This is the first Thanksgiving of my life spent un-grandparented. Not that we were always with Gram and Pop or Mame and Bob for the holidays, but they were omnipresent, even a couple thousand miles away. Since coming of age, I’ve laid holiday tables with place-cards, because of them. I’ve put on something pretty, hummed the Episcopal Doxology, and offered up gushing toasts. It’s what I know.
To their generation, most meals ranked highly enough for cloth napkins and fine manners; holidays elevated food and family to holy rituals, even when there was a cheeky hint of the sacrilege in the air. (My paternal grandparents hosted ‘fake church’– a bizarre fusion of biblical parables and grade-school drama club.)
In the context of meals-made-to-go at every stop-and-shop, this reverence is almost inconceivable today.
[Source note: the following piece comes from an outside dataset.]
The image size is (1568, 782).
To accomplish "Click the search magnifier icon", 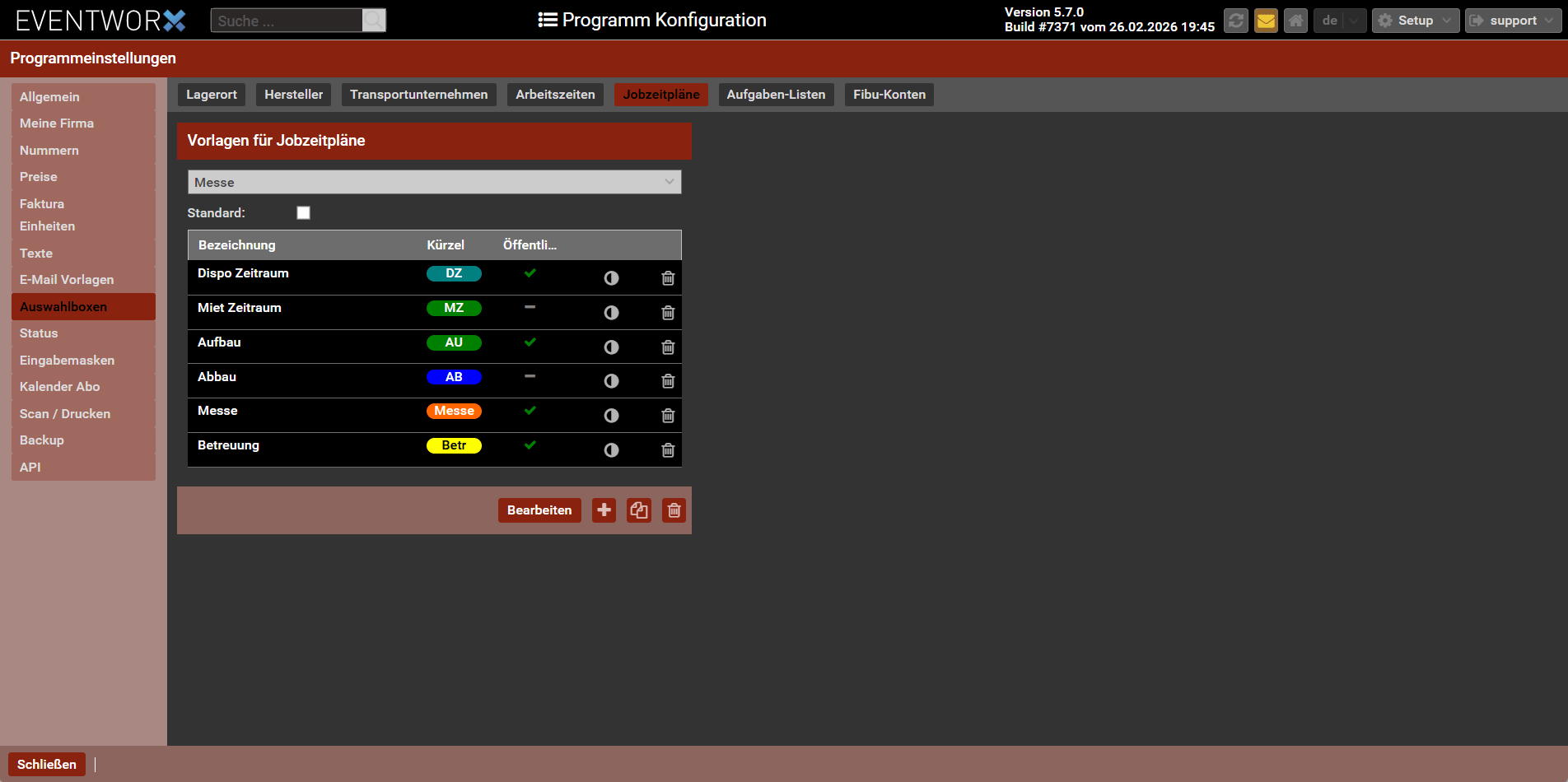I will [x=374, y=21].
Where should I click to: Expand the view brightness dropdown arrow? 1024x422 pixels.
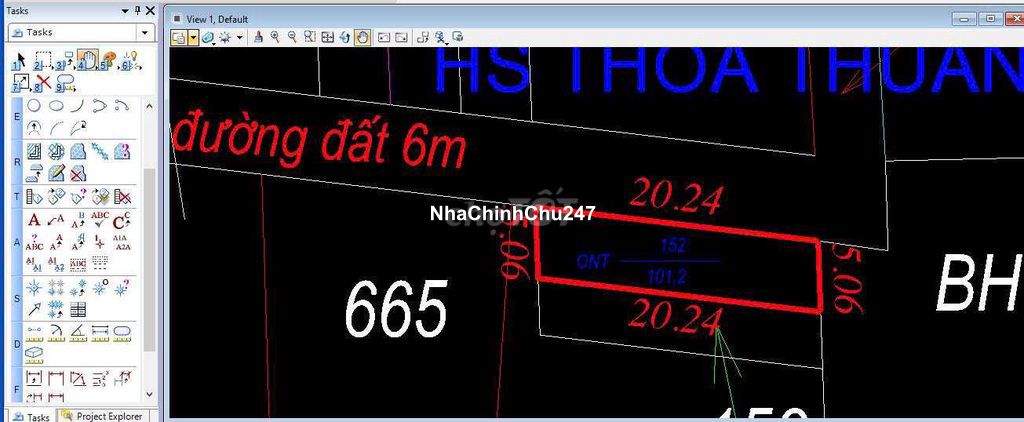238,37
Cooking everything from scratch? Provincial. Our grandmothers arrived at dinner with a wrapped index finger (onion-cutting accident) and a burnt wrist (trying to scrape the burnt sugar from the bottom of the oven before it stuck), but also a fresh application of lipstick and Chanel No. 5 behind the ears. Our grandfathers kissed their wives before carving into the big bird.
This year, without my multi-generational grounding, I ready my own family to carry our portion of the feast to a friends’ table. There will be 19 of us, an emphatically kid-heavy group sure to spill some cranberry sauce. My grandmother would approve. She possessed a spot-on sense of how to balance the divine and irreverent, the formal and relaxed. Would that I could phone her this morning for a recipe, and call back tonight with a report.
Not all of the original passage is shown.